Problem to work on → Please write out exactly the lines of the data below from the line holding "Viewport: 1668px width, 1096px height." through the line holding "You are a computer-use agent. Viewport: 1200px", and leave out the rest.

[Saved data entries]
-=-=-=-=-

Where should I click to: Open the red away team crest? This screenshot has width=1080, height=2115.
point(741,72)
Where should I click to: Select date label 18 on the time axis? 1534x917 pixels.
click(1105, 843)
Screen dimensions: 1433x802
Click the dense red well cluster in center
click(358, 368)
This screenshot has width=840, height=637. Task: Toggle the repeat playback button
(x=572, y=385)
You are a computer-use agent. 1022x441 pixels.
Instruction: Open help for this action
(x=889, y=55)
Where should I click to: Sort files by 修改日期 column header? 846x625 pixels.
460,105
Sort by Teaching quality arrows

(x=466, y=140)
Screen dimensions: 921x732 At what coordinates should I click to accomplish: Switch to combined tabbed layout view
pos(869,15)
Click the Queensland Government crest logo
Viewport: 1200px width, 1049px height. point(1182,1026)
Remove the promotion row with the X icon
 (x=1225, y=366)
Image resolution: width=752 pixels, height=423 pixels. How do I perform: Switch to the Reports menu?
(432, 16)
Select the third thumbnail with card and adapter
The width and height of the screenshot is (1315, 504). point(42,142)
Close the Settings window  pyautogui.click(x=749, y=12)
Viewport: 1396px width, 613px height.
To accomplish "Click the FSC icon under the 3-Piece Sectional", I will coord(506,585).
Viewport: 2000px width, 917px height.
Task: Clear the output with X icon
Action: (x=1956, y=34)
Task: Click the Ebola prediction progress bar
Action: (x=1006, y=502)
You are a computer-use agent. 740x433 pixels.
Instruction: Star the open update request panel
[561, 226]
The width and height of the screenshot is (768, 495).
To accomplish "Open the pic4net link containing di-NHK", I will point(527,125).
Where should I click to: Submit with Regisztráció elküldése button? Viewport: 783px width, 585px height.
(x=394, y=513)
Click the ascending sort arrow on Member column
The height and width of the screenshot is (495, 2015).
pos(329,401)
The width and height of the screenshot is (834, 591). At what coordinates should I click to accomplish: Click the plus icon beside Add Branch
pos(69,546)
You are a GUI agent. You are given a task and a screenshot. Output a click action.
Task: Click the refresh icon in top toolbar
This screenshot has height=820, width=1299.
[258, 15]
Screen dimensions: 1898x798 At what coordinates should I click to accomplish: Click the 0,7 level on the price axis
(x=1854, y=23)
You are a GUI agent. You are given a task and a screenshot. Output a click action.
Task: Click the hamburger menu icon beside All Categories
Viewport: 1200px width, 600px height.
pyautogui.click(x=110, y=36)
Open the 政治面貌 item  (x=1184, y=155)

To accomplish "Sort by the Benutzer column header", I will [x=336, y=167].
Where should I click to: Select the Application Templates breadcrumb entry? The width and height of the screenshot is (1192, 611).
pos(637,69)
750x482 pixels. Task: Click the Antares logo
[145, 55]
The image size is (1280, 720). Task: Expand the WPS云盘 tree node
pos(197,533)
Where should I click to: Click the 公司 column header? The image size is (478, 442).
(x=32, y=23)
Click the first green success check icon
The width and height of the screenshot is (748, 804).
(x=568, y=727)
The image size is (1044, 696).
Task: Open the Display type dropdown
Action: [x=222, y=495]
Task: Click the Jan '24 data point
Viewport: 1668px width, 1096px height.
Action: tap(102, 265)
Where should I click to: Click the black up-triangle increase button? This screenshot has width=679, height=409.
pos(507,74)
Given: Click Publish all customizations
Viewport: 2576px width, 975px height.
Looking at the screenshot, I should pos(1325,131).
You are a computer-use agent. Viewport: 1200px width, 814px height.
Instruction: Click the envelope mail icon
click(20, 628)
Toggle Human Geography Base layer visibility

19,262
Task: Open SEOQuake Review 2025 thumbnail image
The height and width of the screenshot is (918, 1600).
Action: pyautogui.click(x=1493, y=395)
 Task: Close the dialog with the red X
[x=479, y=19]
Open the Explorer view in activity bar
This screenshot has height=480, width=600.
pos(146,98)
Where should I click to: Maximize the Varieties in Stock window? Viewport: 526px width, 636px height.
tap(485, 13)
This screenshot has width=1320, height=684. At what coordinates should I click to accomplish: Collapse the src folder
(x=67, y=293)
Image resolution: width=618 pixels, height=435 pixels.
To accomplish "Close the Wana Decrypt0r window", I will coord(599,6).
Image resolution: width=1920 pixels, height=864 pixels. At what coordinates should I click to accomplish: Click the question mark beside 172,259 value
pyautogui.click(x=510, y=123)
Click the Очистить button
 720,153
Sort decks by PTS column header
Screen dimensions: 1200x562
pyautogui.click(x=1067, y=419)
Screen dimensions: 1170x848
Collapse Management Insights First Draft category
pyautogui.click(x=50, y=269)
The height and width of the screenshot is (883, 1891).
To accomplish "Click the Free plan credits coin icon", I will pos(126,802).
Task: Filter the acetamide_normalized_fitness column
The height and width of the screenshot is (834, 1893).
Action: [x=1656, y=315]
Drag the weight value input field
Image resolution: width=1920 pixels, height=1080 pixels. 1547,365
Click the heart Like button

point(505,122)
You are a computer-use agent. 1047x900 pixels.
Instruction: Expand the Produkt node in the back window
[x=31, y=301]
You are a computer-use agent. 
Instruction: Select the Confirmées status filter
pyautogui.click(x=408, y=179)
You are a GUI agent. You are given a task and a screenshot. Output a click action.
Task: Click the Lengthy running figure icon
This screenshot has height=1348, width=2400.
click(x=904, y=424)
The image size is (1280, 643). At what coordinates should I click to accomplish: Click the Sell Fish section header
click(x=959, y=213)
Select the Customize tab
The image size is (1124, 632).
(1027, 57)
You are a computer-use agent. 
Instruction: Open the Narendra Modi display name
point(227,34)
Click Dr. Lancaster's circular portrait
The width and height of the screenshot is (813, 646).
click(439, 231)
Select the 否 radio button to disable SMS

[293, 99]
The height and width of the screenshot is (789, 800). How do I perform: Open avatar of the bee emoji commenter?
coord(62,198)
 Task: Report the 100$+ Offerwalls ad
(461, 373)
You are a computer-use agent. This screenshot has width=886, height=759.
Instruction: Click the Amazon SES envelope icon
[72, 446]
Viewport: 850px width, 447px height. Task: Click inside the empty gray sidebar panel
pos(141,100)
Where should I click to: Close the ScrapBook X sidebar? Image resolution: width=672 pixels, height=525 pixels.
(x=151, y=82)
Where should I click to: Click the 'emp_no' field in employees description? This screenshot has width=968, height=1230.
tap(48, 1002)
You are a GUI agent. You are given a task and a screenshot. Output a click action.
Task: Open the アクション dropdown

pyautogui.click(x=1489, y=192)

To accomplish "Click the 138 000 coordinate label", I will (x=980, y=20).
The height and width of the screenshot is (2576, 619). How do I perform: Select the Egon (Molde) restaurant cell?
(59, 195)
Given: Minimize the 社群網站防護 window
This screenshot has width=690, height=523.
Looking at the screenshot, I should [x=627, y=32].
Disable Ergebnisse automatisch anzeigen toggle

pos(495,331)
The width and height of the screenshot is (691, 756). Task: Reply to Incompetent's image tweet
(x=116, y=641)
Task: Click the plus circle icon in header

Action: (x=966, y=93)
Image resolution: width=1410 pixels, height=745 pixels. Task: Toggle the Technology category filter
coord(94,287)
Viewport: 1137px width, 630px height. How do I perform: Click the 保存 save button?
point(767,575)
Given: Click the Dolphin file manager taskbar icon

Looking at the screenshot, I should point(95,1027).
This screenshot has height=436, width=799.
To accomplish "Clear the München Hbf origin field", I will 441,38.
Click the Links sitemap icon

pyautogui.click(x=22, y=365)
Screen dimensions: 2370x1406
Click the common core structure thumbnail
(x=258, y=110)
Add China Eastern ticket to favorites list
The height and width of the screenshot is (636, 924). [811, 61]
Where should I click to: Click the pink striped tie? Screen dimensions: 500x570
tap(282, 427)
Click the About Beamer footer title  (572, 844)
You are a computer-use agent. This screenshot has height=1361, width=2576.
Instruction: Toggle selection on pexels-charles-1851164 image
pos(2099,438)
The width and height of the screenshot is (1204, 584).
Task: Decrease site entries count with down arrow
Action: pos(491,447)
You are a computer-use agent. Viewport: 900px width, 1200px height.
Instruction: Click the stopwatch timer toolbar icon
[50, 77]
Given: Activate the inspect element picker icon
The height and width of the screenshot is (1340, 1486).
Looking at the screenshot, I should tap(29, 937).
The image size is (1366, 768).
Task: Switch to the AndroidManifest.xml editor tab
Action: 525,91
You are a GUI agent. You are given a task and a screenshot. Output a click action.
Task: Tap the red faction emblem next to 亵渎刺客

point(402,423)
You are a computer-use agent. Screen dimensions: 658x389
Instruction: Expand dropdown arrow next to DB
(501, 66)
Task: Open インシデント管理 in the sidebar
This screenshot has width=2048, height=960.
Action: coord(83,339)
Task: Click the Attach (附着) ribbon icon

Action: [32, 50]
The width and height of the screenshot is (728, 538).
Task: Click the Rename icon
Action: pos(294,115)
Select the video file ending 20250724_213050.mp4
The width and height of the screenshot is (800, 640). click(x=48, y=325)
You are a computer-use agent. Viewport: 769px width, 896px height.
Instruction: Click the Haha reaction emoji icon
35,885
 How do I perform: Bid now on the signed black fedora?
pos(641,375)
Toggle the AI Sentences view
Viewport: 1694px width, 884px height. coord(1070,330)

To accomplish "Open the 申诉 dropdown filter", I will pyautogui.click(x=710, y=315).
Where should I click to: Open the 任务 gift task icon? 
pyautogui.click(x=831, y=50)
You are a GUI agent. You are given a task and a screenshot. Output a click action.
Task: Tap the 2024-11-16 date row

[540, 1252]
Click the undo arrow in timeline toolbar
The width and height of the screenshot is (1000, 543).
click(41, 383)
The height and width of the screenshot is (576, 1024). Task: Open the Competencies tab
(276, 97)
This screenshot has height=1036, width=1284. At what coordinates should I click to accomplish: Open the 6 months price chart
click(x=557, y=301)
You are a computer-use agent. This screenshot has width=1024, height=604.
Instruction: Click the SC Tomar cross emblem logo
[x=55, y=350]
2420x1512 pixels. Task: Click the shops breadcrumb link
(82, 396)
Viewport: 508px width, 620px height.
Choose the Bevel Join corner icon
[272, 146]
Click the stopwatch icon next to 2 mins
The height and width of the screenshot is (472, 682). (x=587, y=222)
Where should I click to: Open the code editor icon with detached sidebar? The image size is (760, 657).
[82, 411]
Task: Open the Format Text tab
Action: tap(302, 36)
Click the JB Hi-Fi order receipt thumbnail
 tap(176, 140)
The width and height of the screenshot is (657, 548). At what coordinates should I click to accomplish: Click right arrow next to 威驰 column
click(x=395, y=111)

-=-=-=-=-

Response area →
Viewport: 1668px width, 1096px height.
Action: tap(102, 265)
Where should I click to: Click the black up-triangle increase button? This screenshot has width=679, height=409.
pos(507,74)
Given: Click Publish all customizations
Viewport: 2576px width, 975px height.
Looking at the screenshot, I should pos(1325,131).
You are a computer-use agent. Viewport: 1200px width, 814px height.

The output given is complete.